Nous observons le très beau vol plané d’un Busard des Roseaux (ailes en V) au dessus des marais, les Tadornes ((le mâle a une grosse bosse rouge sur le bec appelée tubercule)
Hervé nous fait déguster à la fois les fleurs de moutarde noire(Brassera nigra) et les graines du Maceron cultivé (Smyrnium olusatrum) au gout poivré. Nous continuons peu après par le fenouil, la beta maritima, l’obione et la salicorne, la criste marine (Crithmum maritimum).
Evocation des marais salants et de leur fonctionnement : Ce ne sont pas les mêmes termes en Bretagne.

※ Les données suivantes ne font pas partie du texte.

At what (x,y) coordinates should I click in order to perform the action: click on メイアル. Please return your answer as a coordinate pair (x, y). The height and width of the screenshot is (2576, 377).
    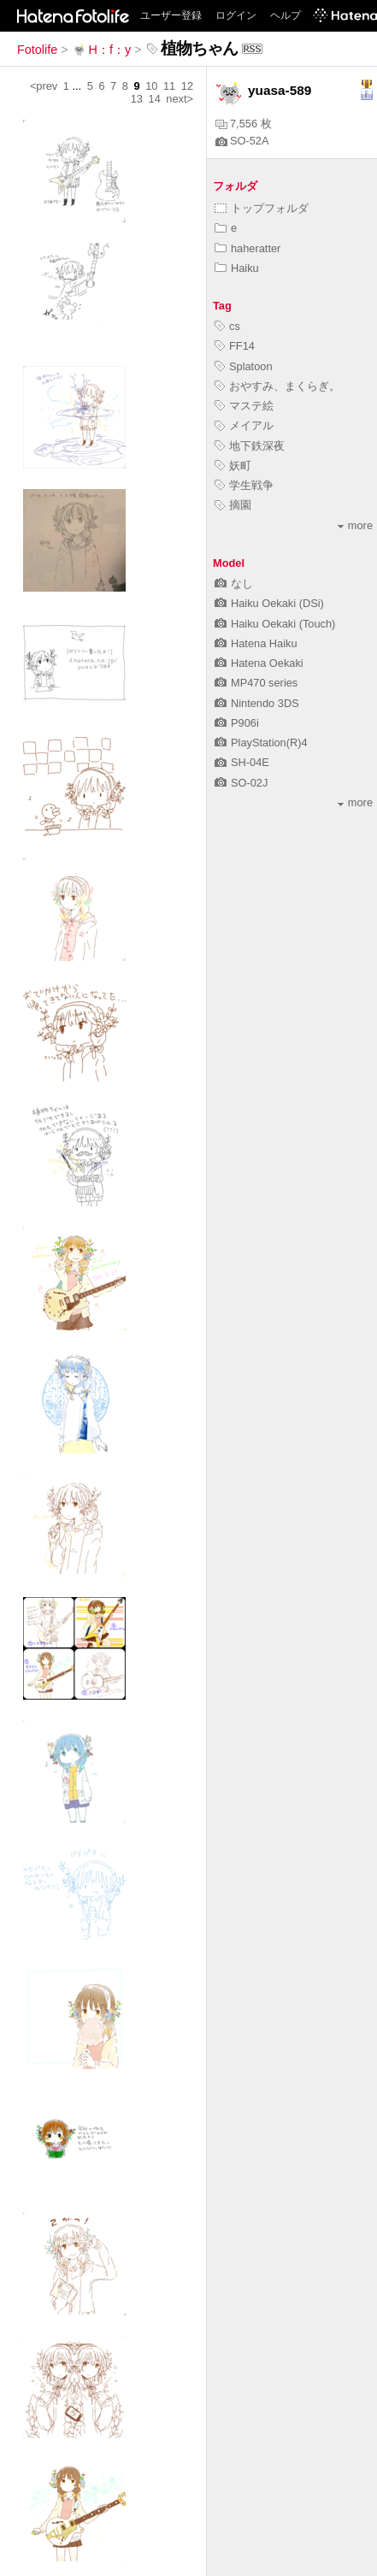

Sur un buisson, une Fauvette grisette et sur un pieu, presque côte à côte une Bergeronnette printanière, se laissent complaisamment observer à la longue vue. Avec le jaune omniprésent des fleurs de moutarde et le mauve des fleurs de chardons le spectacle est charmant. Quelques Tamaris rabougris ponctuent le paysage. Ces arbustes résistent au sel, au vent, au soleil, à la sécheresse. Ils servent de perchoir notamment aux Gorges bleues. Dans l’enchevêtrement des racines de l’arbuste, le gorgebleue construit son nid et élève ses oisillons.

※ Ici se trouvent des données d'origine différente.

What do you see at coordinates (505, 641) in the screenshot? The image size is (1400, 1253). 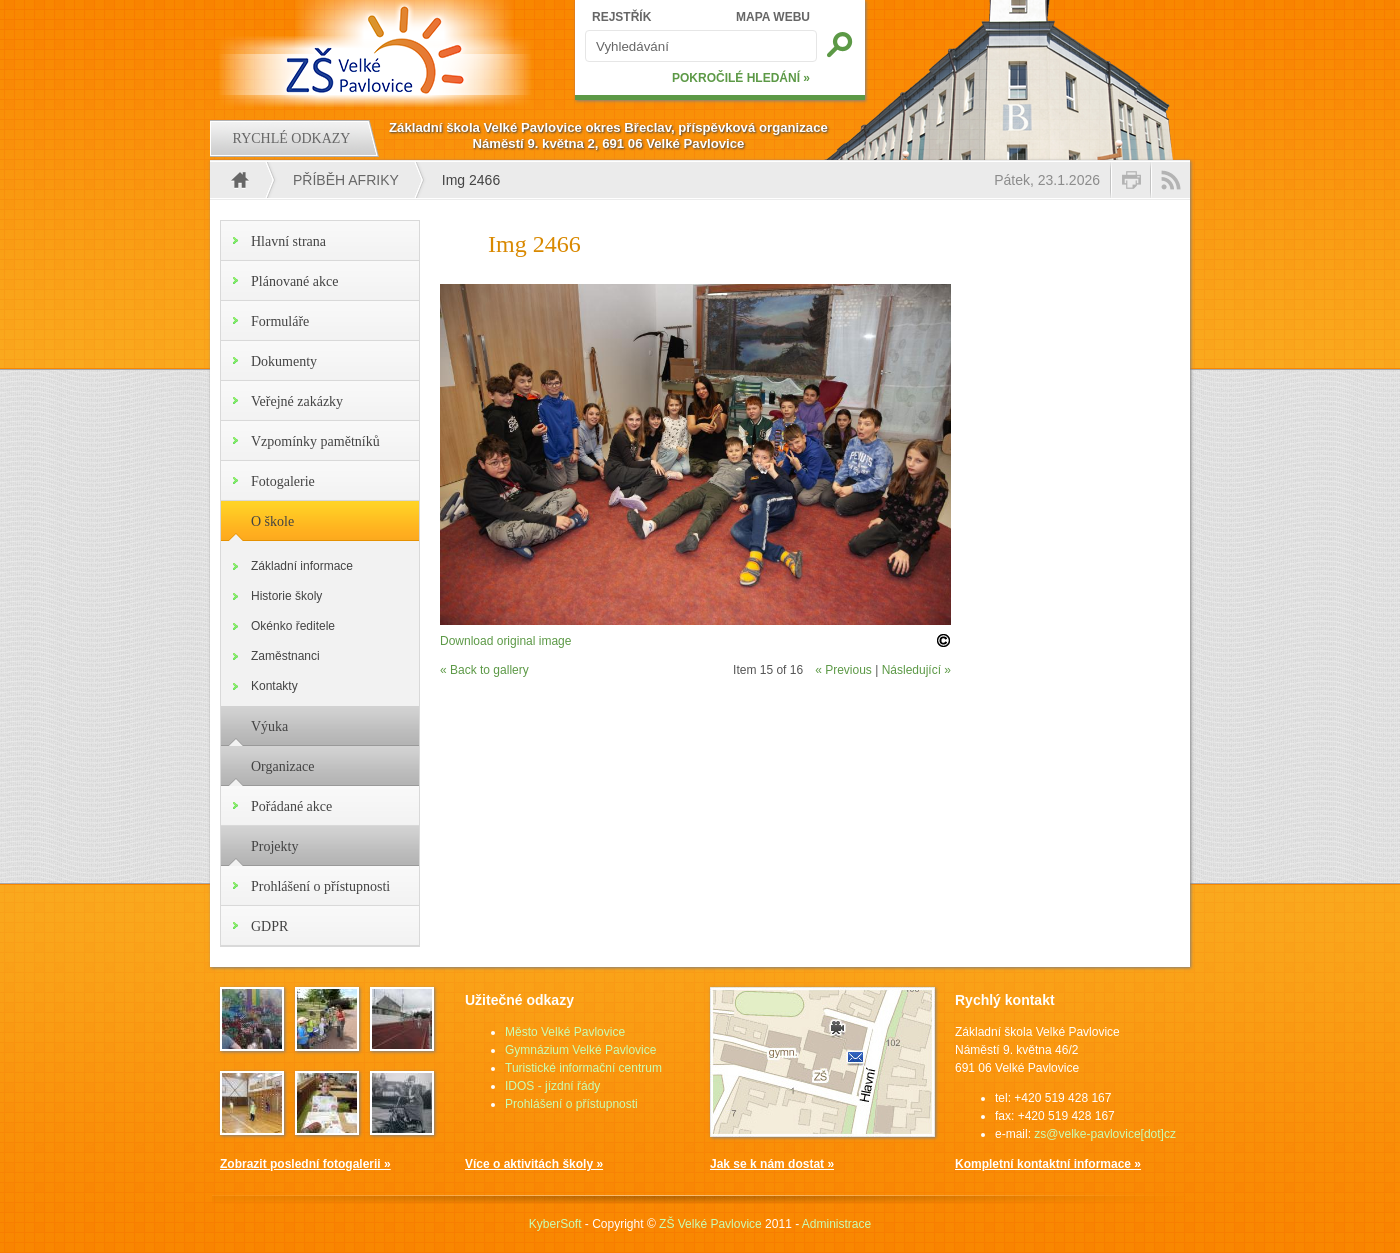 I see `Download original image` at bounding box center [505, 641].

Arrêt devant les ilots (artificiels) où nichent des colonies de Sternes pierregarin
Botanique encore : avec l’Arroche marine (Atriplex), la Soude maritime (Suaeda maritima), la Spartine (Spartina maritima), l’Aster (Aster tripolium), les Euphorbes….
L’île de Ré abrite environ 800 variétés de plantes sauvages, notamment la Cynoglosse des dunes et l’œillet de France.

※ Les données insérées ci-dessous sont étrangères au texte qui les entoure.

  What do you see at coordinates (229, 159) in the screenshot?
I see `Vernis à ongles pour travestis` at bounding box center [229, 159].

La végétation, peu diversifiée, est essentiellement halophile.
Etude des différents Goélands (marins, bruns, leucophés, argentés), des Tournepierres (qui viennent du Canada)
Nous sommes au niveau du muret qui surplombe l’entrée du chenal du vieux port. Le vent est glacial, certaines d’entre nous s’y abritent en s’asseyant à terre. Sur le talus herbeux du petit pont, s’épanouissent d’énormes fleurs bleues de Pervenches, de puissantes solanacées (Morelle ?) en fleurs, de surprenants iris grenat En dessous, dans un bassin, deux splendides Cygnes blancs tuberculés avec leurs 9 petits farfouillent le long de la berge. Le tableau est ravissant. Mais l’observation d’une Fauvette grisette, à la gorge bien blanche, nous attentionne tout autant. Peu après, les différents Goélands, sur leurs nids, captivent encore notre attention. Il est vrai qu’aux longues vues, les observations sont parfaites. Merci à ceux et celles qui se coltinent leur portage en plus de leurs jumelles et appareils photo.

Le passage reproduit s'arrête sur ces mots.